> **Work task**: Everything in the listing below except the pictures should be reproduced exactly.

> **Source data**:
______

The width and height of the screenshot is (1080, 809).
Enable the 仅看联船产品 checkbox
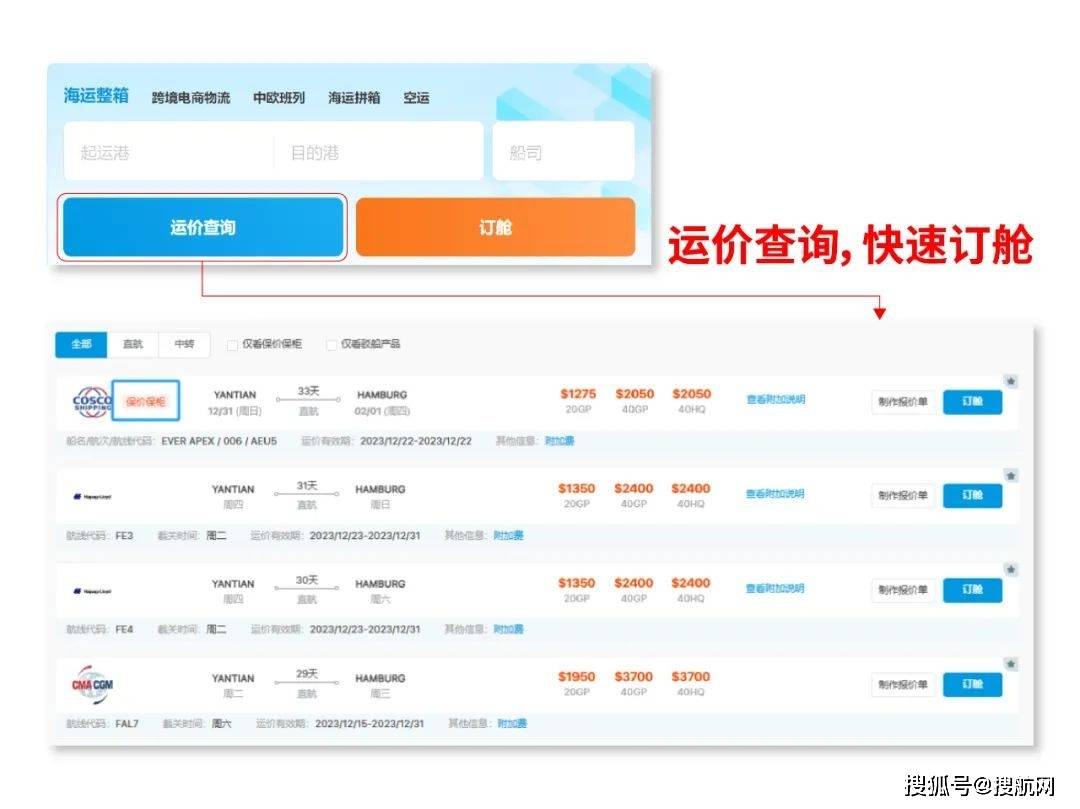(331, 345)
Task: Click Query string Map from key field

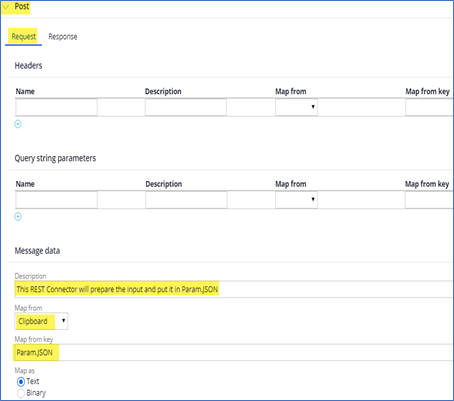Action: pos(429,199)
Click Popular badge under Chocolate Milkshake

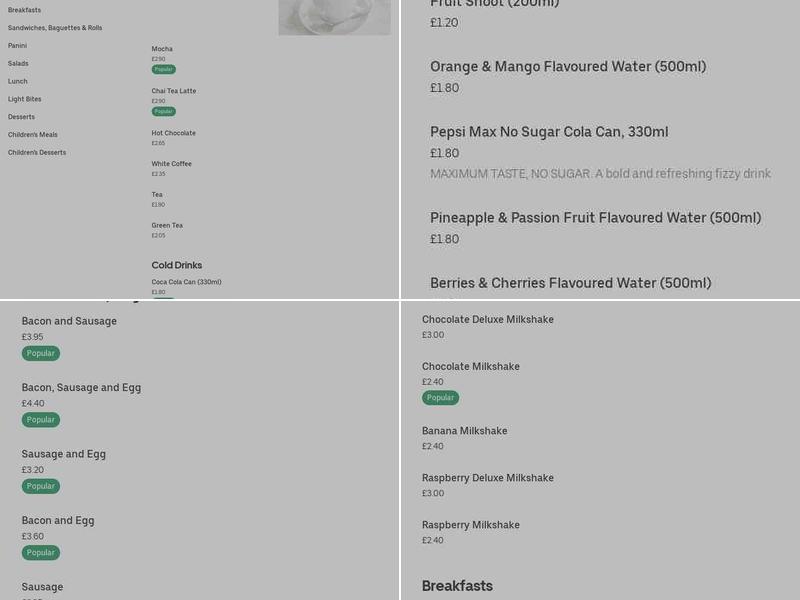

______

> **Solution below**:
The width and height of the screenshot is (1080, 809).
Enable the 仅看联船产品 checkbox
(331, 345)
Task: Click Query string Map from key field

Action: pos(429,199)
Click Popular badge under Chocolate Milkshake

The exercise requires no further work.